[Stored dataset items]
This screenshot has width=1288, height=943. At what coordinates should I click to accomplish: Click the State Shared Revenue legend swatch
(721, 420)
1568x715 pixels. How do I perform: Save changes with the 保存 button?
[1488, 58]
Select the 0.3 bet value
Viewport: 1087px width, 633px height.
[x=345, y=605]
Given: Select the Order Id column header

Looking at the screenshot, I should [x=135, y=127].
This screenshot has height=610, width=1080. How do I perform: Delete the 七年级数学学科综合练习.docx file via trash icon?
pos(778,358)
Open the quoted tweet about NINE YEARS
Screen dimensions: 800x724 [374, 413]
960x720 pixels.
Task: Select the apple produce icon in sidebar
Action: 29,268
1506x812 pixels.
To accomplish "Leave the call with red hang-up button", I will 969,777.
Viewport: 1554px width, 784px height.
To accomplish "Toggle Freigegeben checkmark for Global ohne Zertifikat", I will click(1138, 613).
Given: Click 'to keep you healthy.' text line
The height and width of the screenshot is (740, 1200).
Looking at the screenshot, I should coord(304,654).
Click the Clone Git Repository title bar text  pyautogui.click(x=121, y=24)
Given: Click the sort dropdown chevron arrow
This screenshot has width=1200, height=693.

(What the exercise asks): All records shown above are to be given again verbatim.

(Completed task):
This screenshot has width=1288, height=943. At what coordinates should I click to accomplish: Click the State Shared Revenue legend swatch
(721, 420)
1568x715 pixels. How do I perform: Save changes with the 保存 button?
[1488, 58]
Select the 0.3 bet value
Viewport: 1087px width, 633px height.
[x=345, y=605]
Given: Select the Order Id column header

Looking at the screenshot, I should [x=135, y=127].
This screenshot has height=610, width=1080. How do I perform: Delete the 七年级数学学科综合练习.docx file via trash icon?
pos(778,358)
Open the quoted tweet about NINE YEARS
Screen dimensions: 800x724 [374, 413]
960x720 pixels.
Task: Select the apple produce icon in sidebar
Action: 29,268
1506x812 pixels.
To accomplish "Leave the call with red hang-up button", I will 969,777.
Viewport: 1554px width, 784px height.
To accomplish "Toggle Freigegeben checkmark for Global ohne Zertifikat", I will click(1138, 613).
Given: Click 'to keep you healthy.' text line
The height and width of the screenshot is (740, 1200).
Looking at the screenshot, I should coord(304,654).
Click the Clone Git Repository title bar text  pyautogui.click(x=121, y=24)
Given: Click the sort dropdown chevron arrow
This screenshot has width=1200, height=693.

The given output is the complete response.